* Инструкции к заданиям *
1. Извлеките дословно отрывок из текста о редакции: начните с фрагмента, где есть «Ульяновская делала последнее», и остановитесь после «киосках, — понять невозможно.».
2. Соответствуют ли тексту о редакции следующие утверждения? Ответьте «да» или «нет» на каждое и приведите точную цитату из текста, на которой основан ответ. (a) Отделы футбола и рекламы разделяла глухая стена. (b) Шефом отдела рекламы была Наталия Ивановна Ульяновская. (c) Прозвище Зубастик для Роналдо придумал Игорь Гольдес.
3. Продолжите текст о редакции, начиная с места, на котором он обрывается.

* Текст для чтения *
В одной комнате редакции сосуществовали отделы футбола и рекламы. Они были отделены друг от друга прозрачной перегородкой. Слышимость была стопроцентной. В отдел рекламы приходили серьезные дяди в пиджаках (бывало — малиновых). Приглушенными голосами вели переговоры. А в это время расхристанные 20-летние юнкоры в бессильной злобе ругались матом.
Тогда шеф отдела рекламы Наталия Ивановна Ульяновская из-за перегородки включала сопрано: «Ма-альчики!» Это действовало минуту. Потом все возобновлялось с удвоенной силой. Начальники-то от нас продолжали требовать заметок, а линия была все так же перегружена. Рекламодатели начинали нервно оглядываться. Читать «СЭкс», как нашу газету называли в просторечье, им нравилось. Но обстановка вокруг заставляла задуматься: куда они попали?
Ульяновская делала последнее китайское предупреждение. А на третий раз, как только возникал просвет между рекламодателями, шла жаловаться на нас Кучмию. Как при этом техническом убожестве каждый день выходила первоклассная газета, за которой выстраивались очереди в киосках, — понять невозможно.
***
А как «СЭ» тогда доверяли!
Руливший международным футболом Игорь Гольдес как-то решил порезвиться и придумал бразильскому Роналдо прозвище Зубастик. При том что во всем мире он был известен как Феномен. Но читателю-то, не имевшему интернетов со смартфонами, откуда это было знать! Так не то что обычные люди — целое поколение наших футболистов (!) выросло с уверенностью в том, что на всей планете Роналдо именуют именно Зубастиком. Хорошо еще, если ни у кого не появилось возможности сообщить ему это лично...

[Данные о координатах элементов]
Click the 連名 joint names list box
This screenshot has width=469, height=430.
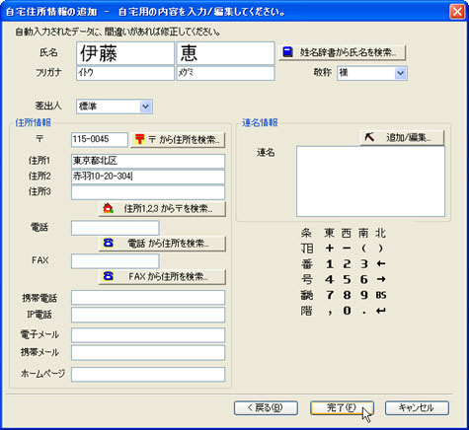point(370,181)
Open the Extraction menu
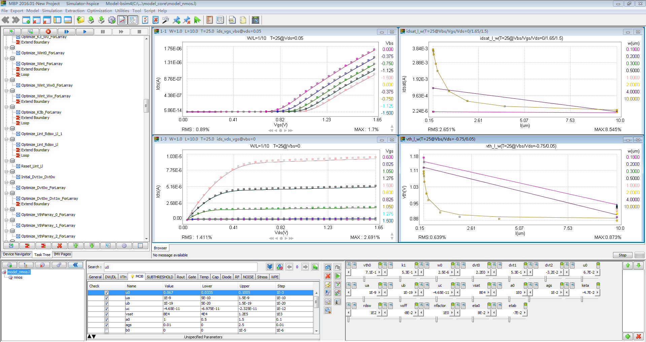This screenshot has width=646, height=342. (75, 11)
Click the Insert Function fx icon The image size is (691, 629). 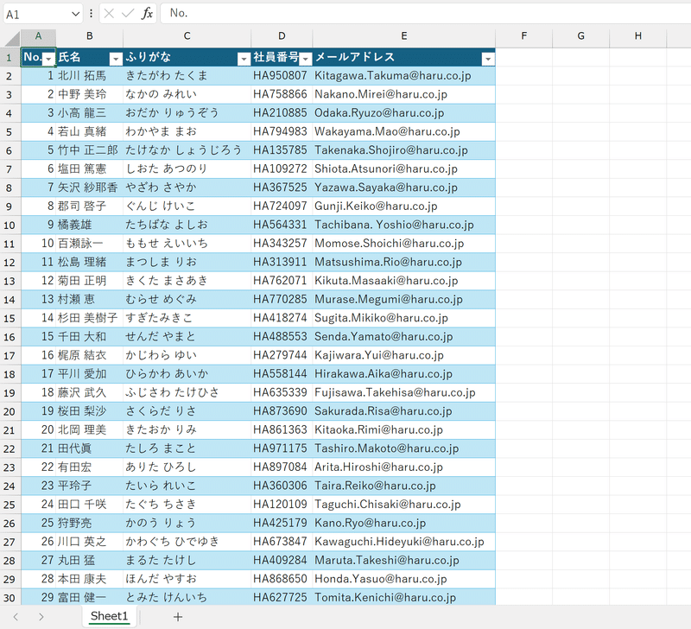(x=145, y=13)
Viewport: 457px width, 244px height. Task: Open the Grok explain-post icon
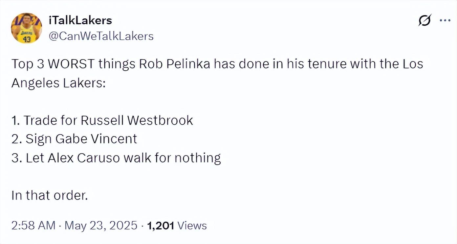[424, 21]
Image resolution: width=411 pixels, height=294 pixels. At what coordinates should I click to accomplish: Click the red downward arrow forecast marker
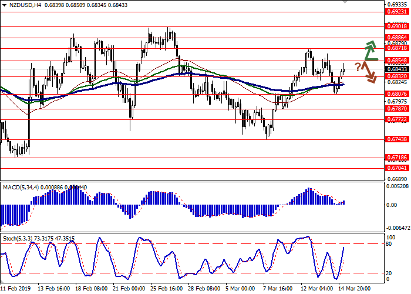click(369, 73)
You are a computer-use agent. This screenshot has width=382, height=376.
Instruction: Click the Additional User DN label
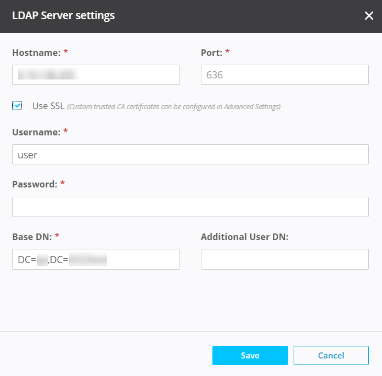(244, 237)
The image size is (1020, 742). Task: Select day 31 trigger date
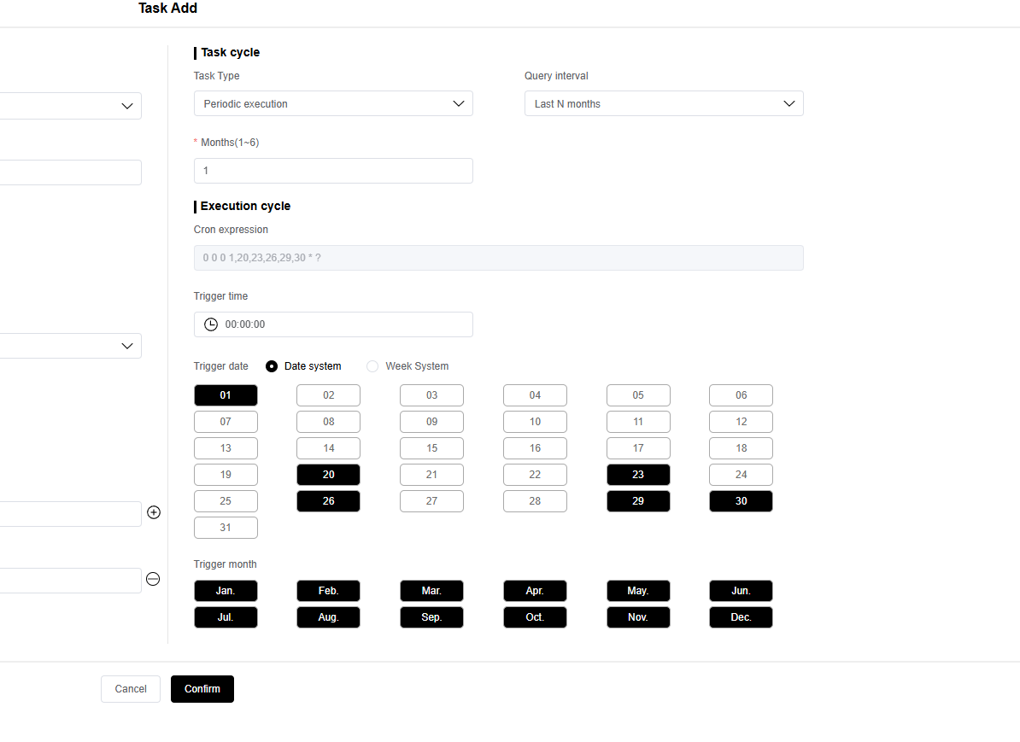tap(226, 528)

* Ответы по заданиям *
1.
Ульяновская делала последнее китайское предупреждение. А на третий раз, как только возникал просвет между рекламодателями, шла жаловаться на нас Кучмию. Как при этом техническом убожестве каждый день выходила первоклассная газета, за которой выстраивались очереди в киосках, — понять невозможно.

2.
(a) Нет: «Они были отделены друг от друга прозрачной перегородкой».
(b) Да: «шеф отдела рекламы Наталия Ивановна Ульяновская».
(c) Да: «Игорь Гольдес как-то решил порезвиться и придумал бразильскому Роналдо прозвище Зубастик».

3.
При этом, поскольку в редакции приживались исключительно фанаты спорта, знания у большинства из них были энциклопедические. Много лет в отделе футбола работал Алексей Матвеев, выпускник историко-архивного института, ныне — РГГУ. Об истории главной игры человечества, причем в любой точке земного шара, он знал все.
А уж о любимом «Спартаке» — по-моему, даже больше, чем Никита Павлович Симонян. Потому и работает Леша, пардон, Алексей Юрьевич уже много лет директором потрясающего спартаковского музея. И более явного случая, чтобы человек находился настолько на своем месте, не знаю. И как же приятно, что подготовили Матвеева к этой почетной роли 15 лет в «Спорт-Экспрессе».
Простые читатели у нас соседствовали со знаменитыми. Их взыскательный вкус «СЭ» тоже удовлетворял.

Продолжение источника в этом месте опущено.